Une demande croissante
L’assemblée générale de BTP Ain réunissait justement quatre femmes autour de l’attractivité des métiers du BTP et de l’épineux sujet du recrutement : Céline Pomathiod Carry, directrice générale de TGL Group, Amandine Lacharme, chargée d’affaires chez Lacharme et fils (Crozet, entreprise de façadier), Marjorie Lavilletti, consultante ressources humaines chez coRHéliance et Aziza Krimou, responsable de l’équipe entreprises à Pôle Emploi. Dans le département, la hausse de l’offre d’emploi dans le secteur du BTP avoisine même 40 % bien que le volume d’activité ne soit pas suffisant pour placer la branche d’activité dans le top 10. « Tous les corps de métiers du BTP sont concernés par des recrutements pour l’avenir, indique Aziza Krimou, en présentant la dernière enquête BMO 2018 (besoins en main-d’œuvre). Cette année, près de 1 200 embauches sont à prévoir dans le département. Nous identifions des besoins spécifiques pour la menuiserie et l’agencement, mais aussi pour des ouvriers non qualifiés du second œuvre, des ouvriers qualifiés des TP, des chauffagistes, des électriciens et des chefs de chantier ».
Faire évoluer les mentalités
Chez TGL Group, la direction a choisi de préserver ses équipes de production, même en période de crise. Une stratégie à double tranchant : « le pire dans les moments de crise et la meilleure dans les moments de reprise », a assuré Céline Pomathiod Carry. Nous avons une vraie surchauffe sur nos besoins en intérim, notamment sur le Pays de Gex, la Haute-Savoie et l’Isère. Et il y a des métiers où le recrutement est difficile, comme les études de prix ou l’encadrement de travaux. Sur ces postes-là, les entreprises s’auto-concurrencent pour les candidats et les collaborateurs. Il faudra aller chercher des ressources ailleurs ». Selon Amandine Lacharme, l’Éducation nationale joue un rôle majeur pour changer les mentalités : les professeurs issus des voies générales considèrent l’Université comme la filière d’excellence et d’épanouissement. « Je pense qu’il y a un dialogue à instaurer avec les chefs d’établissement.

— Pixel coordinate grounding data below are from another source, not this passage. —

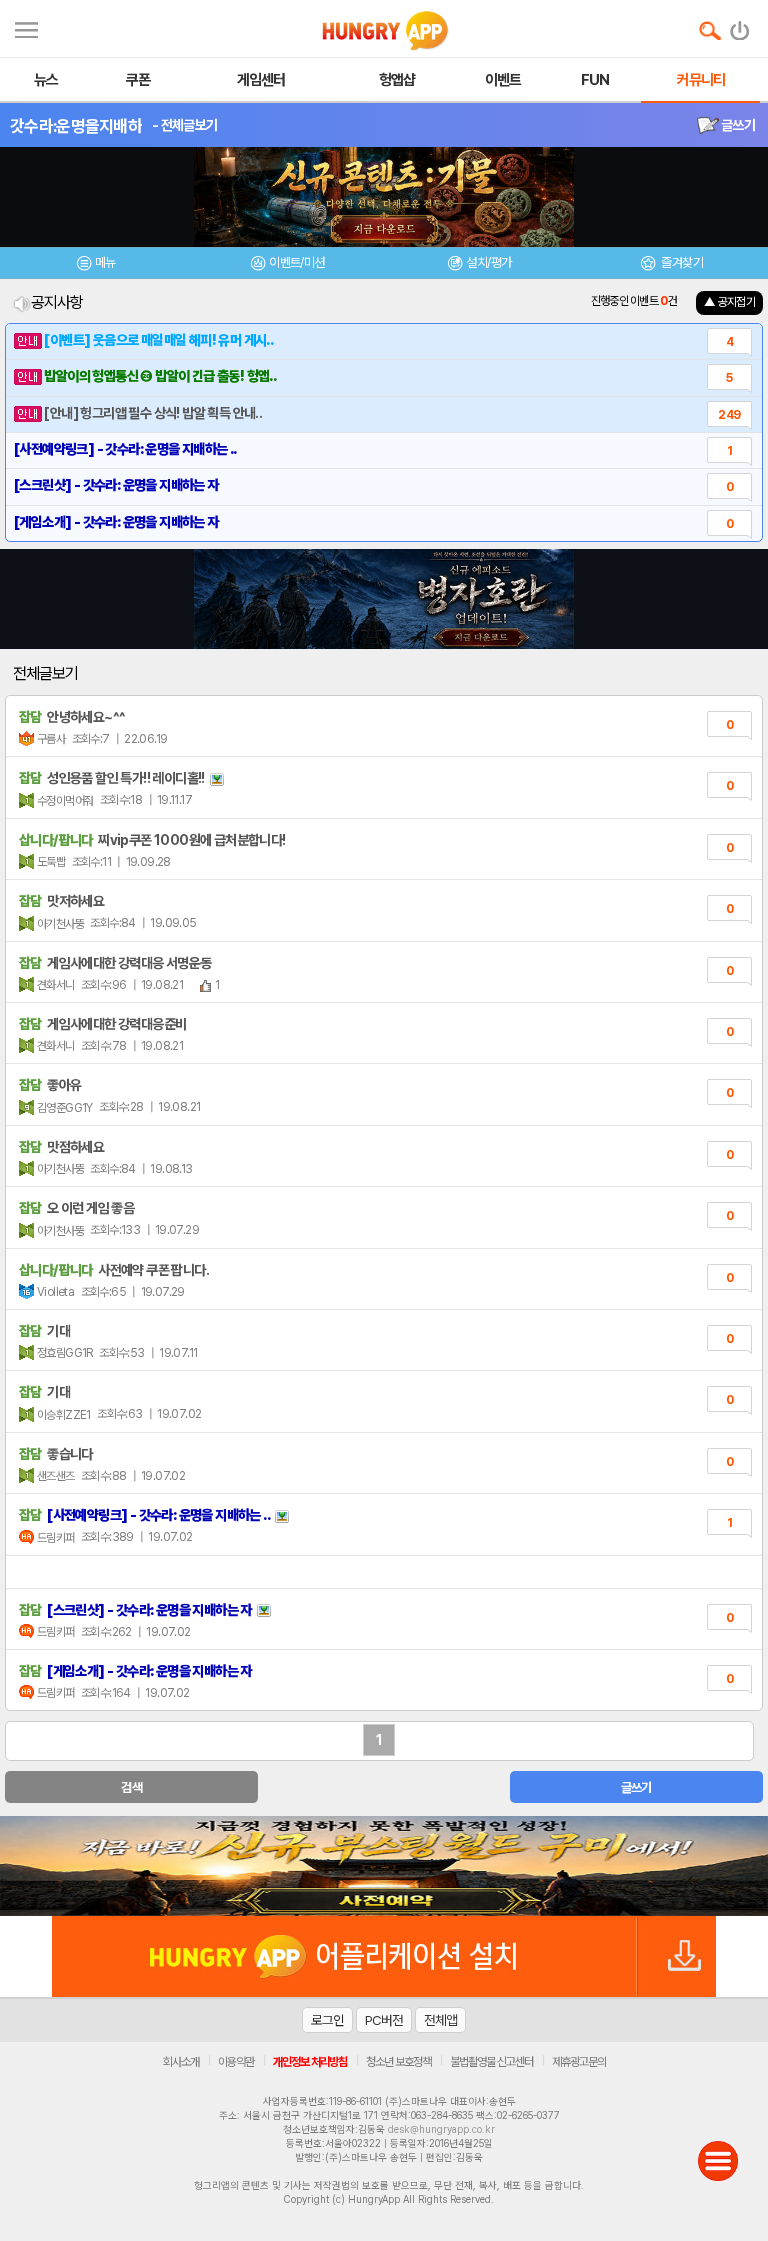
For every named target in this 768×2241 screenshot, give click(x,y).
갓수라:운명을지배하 (76, 126)
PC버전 (384, 2020)
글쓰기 (737, 125)
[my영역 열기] (26, 27)
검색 (131, 1787)
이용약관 (236, 2062)
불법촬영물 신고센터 (491, 2062)
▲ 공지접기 (729, 302)
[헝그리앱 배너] (384, 1866)
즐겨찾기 (681, 262)
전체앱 (440, 2020)
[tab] (96, 265)
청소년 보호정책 (398, 2062)
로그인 (327, 2020)
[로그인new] (740, 26)
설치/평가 (488, 262)
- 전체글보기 (184, 125)
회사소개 (181, 2062)
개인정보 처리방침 (310, 2062)
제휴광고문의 (579, 2062)
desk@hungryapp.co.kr (441, 2129)
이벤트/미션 (296, 262)
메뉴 (105, 262)
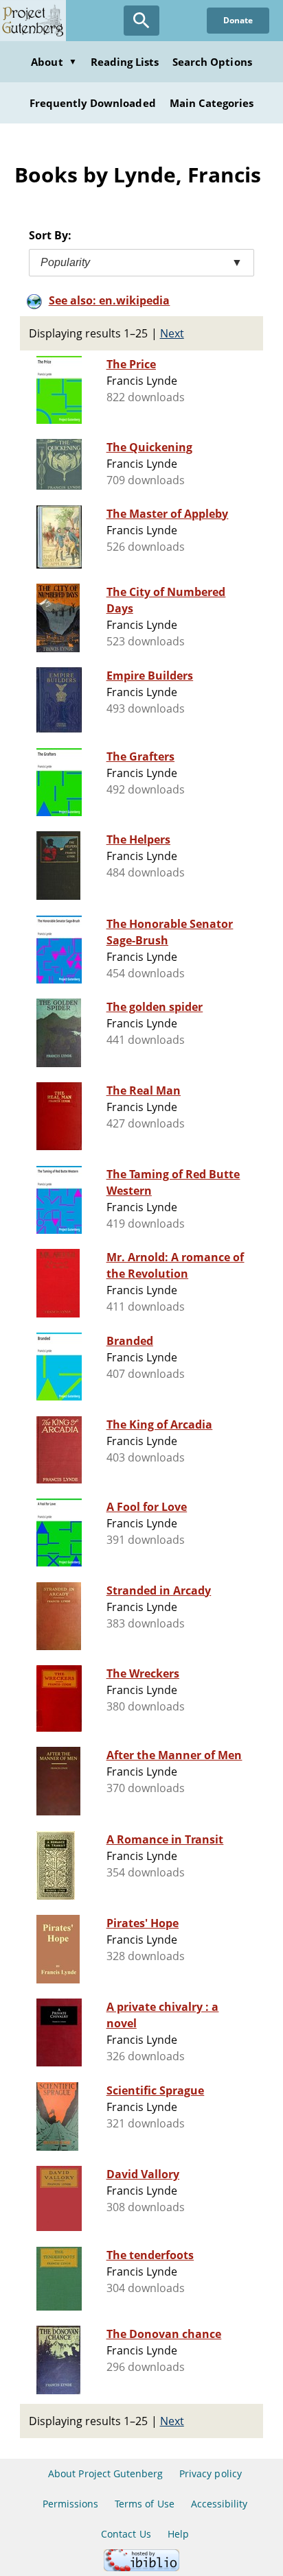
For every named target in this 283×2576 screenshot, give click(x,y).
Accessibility (219, 2503)
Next (172, 333)
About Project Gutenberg (105, 2473)
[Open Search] (141, 20)
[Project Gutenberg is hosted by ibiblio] (141, 2567)
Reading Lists (125, 62)
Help (178, 2533)
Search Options (212, 62)
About (53, 62)
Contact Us (125, 2533)
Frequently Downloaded (93, 103)
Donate (238, 20)
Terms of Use (144, 2503)
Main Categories (212, 103)
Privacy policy (210, 2473)
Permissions (70, 2503)
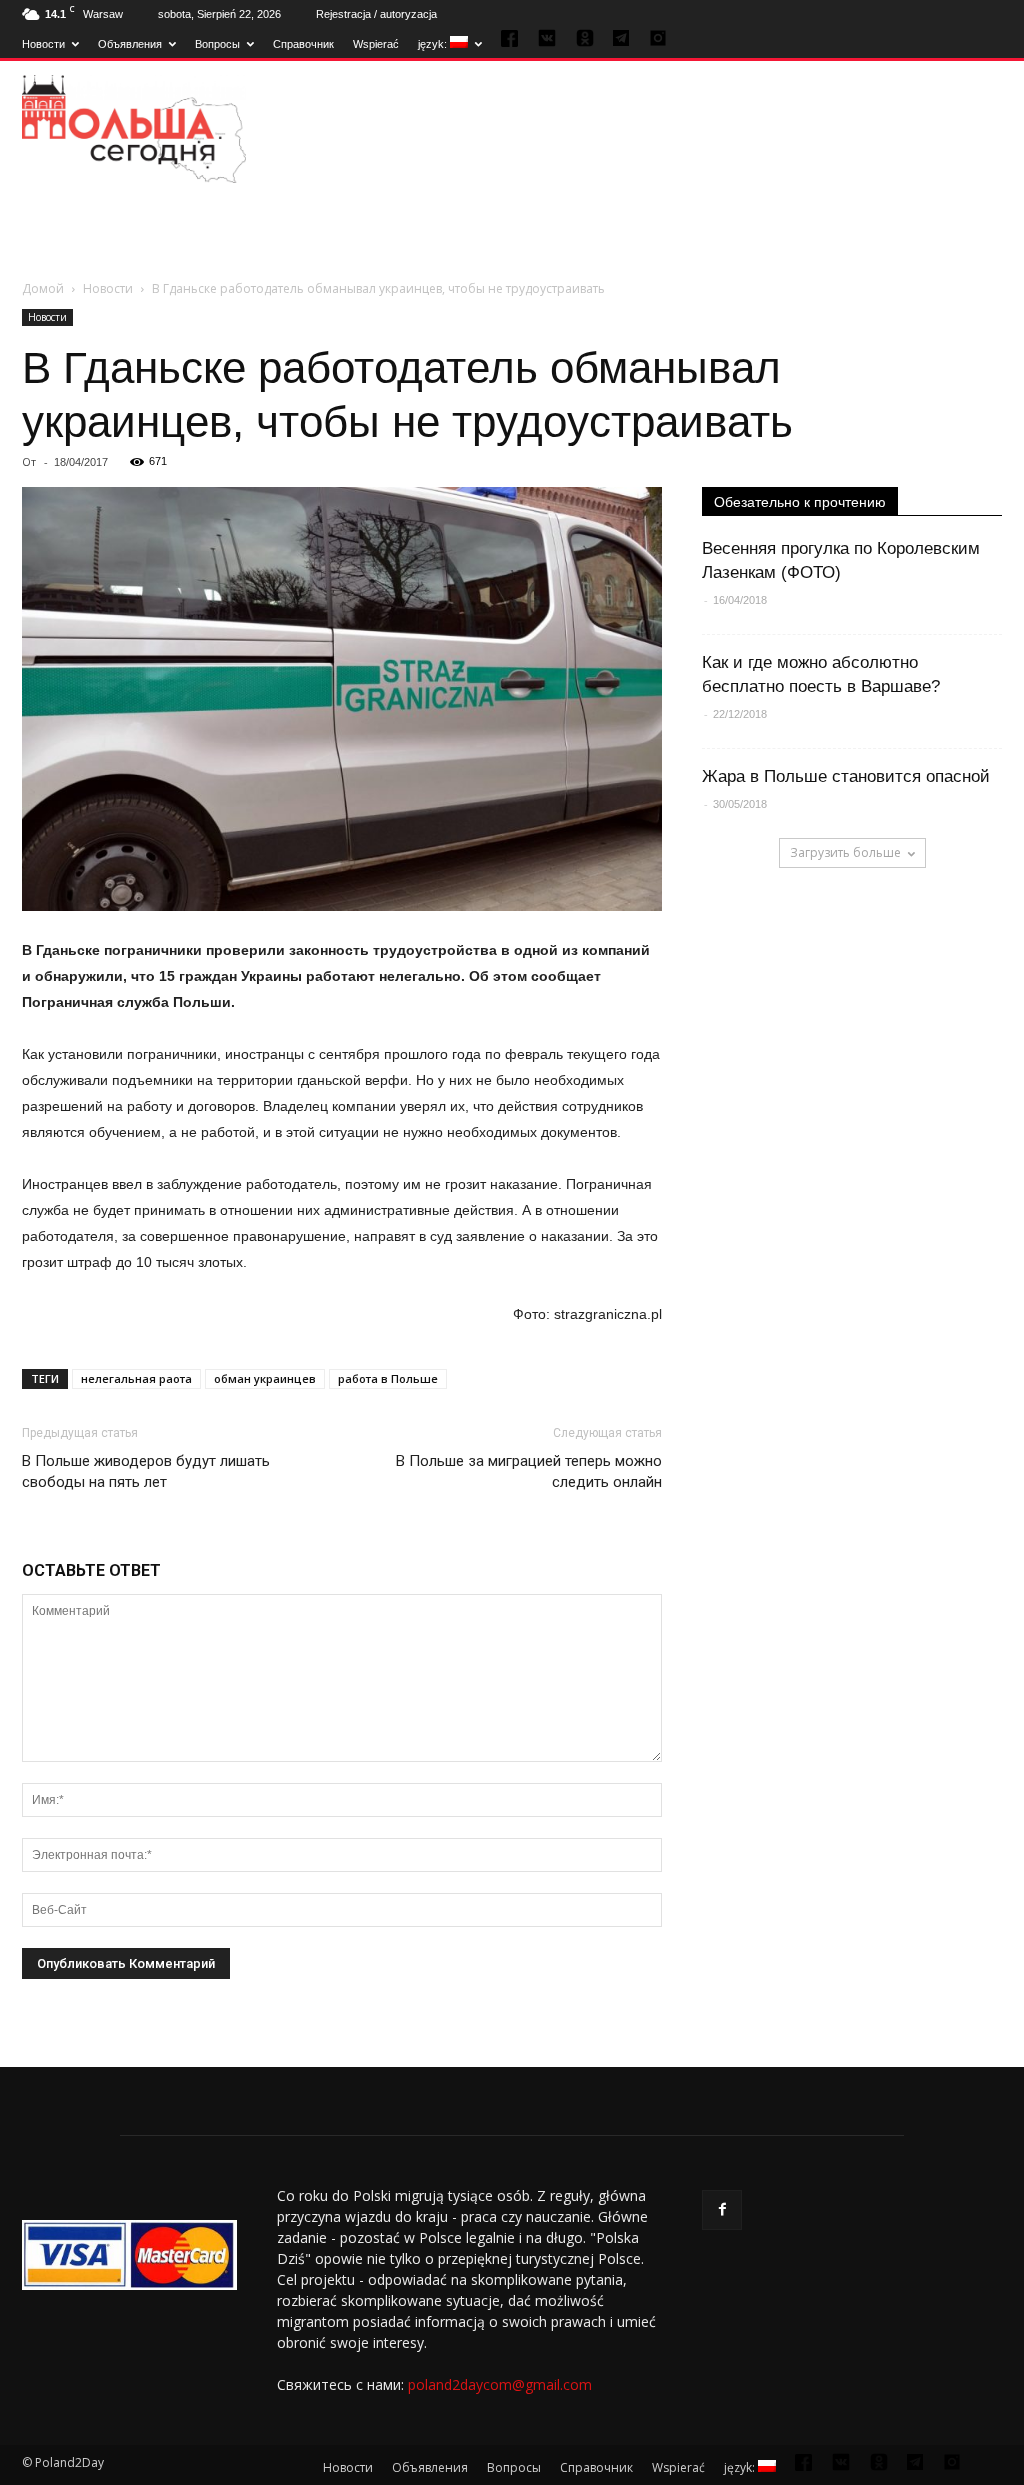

Un jeune qui aime les mathématiques et l’effort physique se plairait aussi bien comme charpentier. Les métiers du bâtiment rémunèrent très bien. Ce sont des métiers de main-d’œuvre où la relation humaine tient une place importante. Peut-être qu’on ne fait pas assez de lobbying pour présenter nos professions ». Un argument corroboré par la directrice générale de TGL Group. « L’acte de construire, cette fierté d’avoir bâti quelque chose de ses mains, ne ressort pas à travers nos campagnes de communication. Nous donnons peu de sens à ce que nous faisons ». Marjorie Lavilletti conclut : « Le travail d’un dirigeant consiste aussi à donner envie à des futurs collaborateurs d’intégrer son équipe. Aujourd’hui, le rapport au travail a changé, il faut adapter ses pratiques et comprendre ce qui fait sens pour les jeunes recrues ».
4 447
C’est le nombre d’entreprises actives dans les secteurs du bâtiment (4 122) et des travaux publics (325). Ils emploient 12 259 salariés dans l’Ain.
2 milliards
C’est le chiffre d’affaires du bâtiment et des travaux publics dans le département, pour les activités suivantes : amélioration entretien de logements, amélioration entretien de bâtiments non résidentiels, bâtiments non résidentiels neufs et logements neufs.
Lobbying tous azimuts
Crédit d’impôt pour la transition énergétique à 30 %, Assouplissement du dispositif locatif Pinel, maintien du PTZ sur l’ensemble du territoire, lutte contre le travail illégal avec la carte d’identification professionnelle, la Fédération française du bâtiment a mené nombre de combats ces derniers mois pour défendre sa profession. « Les chefs d’entreprise vivent très bien la réforme sur l’apprentissage, où les branches récupèrent un préférentiel, réagit Pierre Convert. Nous espérons aussi beaucoup de la future loi Elan ».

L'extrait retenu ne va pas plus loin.